Auch wenn langfristig Fragezeichen bleiben – im Hier und Jetzt sehen sich etablierte Händler und Marken, die sich stark über den Preis positionieren, Herausforderungen gegenüber. Schließlich schaffen Temu und Shein mit ihrem für Kund:innen attraktiven preisgünstigen Angebot eine neue Erwartungshaltung, die es zu beeobachten gilt, um wettbewerbsfähig zu bleiben. Hier ist Anpassung sowie das kritische Hinterfragen der eigenen Prozesse nützlich, um schneller von der Idee zum Produkt zu kommen und das Sortiment auf verkaufsstarke Artikel hin zu optimieren.

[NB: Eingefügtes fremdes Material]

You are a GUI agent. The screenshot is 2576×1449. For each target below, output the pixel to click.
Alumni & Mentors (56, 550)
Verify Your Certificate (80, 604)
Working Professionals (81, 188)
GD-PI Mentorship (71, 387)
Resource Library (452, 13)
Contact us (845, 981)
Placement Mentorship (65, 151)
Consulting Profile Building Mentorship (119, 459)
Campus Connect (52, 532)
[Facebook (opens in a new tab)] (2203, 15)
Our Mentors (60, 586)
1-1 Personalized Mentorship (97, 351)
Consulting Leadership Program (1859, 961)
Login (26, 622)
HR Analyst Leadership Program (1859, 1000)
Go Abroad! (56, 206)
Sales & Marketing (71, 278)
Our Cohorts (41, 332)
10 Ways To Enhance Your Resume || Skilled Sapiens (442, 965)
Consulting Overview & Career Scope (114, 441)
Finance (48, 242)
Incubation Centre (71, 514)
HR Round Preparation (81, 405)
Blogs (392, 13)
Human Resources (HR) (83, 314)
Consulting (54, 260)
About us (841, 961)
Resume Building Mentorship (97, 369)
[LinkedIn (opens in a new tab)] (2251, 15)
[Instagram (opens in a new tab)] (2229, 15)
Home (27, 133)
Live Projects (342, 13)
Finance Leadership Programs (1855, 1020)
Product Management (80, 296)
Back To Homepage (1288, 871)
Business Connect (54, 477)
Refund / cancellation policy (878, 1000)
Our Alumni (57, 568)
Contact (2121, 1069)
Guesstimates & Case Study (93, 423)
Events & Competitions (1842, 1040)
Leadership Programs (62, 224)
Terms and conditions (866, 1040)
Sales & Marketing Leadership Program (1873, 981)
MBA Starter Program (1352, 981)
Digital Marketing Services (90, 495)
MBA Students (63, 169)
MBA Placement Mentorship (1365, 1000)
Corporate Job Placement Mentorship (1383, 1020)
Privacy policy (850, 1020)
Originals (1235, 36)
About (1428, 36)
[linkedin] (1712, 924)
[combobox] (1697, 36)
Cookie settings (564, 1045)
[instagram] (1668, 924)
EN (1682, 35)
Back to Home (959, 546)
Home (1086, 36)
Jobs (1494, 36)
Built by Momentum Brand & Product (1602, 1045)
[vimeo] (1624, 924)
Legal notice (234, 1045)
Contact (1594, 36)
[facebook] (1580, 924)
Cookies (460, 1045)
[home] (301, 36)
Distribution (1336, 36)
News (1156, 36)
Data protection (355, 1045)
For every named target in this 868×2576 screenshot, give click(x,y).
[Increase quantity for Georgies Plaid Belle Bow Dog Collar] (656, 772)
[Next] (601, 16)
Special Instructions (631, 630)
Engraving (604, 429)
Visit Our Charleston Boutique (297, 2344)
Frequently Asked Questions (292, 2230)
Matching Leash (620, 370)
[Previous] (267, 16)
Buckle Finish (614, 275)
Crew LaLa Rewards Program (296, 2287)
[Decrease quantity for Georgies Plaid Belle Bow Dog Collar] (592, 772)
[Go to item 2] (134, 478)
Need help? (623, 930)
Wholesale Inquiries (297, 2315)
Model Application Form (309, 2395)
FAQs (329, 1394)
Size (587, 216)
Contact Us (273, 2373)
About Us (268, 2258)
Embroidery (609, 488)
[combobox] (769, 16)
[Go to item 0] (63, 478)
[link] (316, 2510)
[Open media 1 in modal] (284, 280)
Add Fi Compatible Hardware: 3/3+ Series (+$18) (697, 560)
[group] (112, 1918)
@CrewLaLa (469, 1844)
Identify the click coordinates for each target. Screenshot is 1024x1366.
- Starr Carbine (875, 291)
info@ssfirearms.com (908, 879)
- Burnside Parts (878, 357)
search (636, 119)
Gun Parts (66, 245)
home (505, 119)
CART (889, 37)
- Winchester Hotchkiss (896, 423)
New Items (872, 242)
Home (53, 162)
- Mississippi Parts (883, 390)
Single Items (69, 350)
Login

Auch im Marketing können die Newcomer als Vorbilder dienen, vor allem in der passgenauen Ansprache von Zielgruppen und der effektiven Nutzung von Daten. Bei den Preisen bleiben Temu und Shein auf absehbare Zeit führend – europäische Händler und Marken können da nicht mithalten. Neben dem Blick auf die eigenen Prozesse kann es sich lohnen zu schauen, wie Temu und Shein ihre Kundschaft unterhalten. Die Zielgruppe nutzt Apps, weil sie entertaint wird – nicht, um mühselig nach Artikeln zu suchen. Und auch stationäre Händler können ihr physisches Angebot vor Ort stärker als Erlebnis gestalten. Eine erfolgreich positionierte Marke ist dabei ein guter Schutzschild gegen No-Name-Ware im Preiseinstieg.

Auch die Geschäftsmodelle von Temu und Shein haben Schattenseiten: Aller Voraussicht nach holt die Regulierung auf, die Anforderungen an Nachhaltigkeit werden insbesondere in der EU verschärft, die Produktqualität stößt an Preisgrenzen. Die gesamtwirtschaftliche Lage wird sich wieder verbessern und auch der Reiz des Neuen wird naturgemäß abebben Der Aufstieg von Temu zu einem zweiten Amazon ist unwahrscheinlich, denn für Amazon sind Markenprodukte und starke Eigenmarken die wichtigsten Umsatztreiber. Shein könnte sich langfristig einen Platz in einer discountaffinen Zielgruppe sichern und anderen Akteuren im Preiseinstieg Marktanteile abnehmen.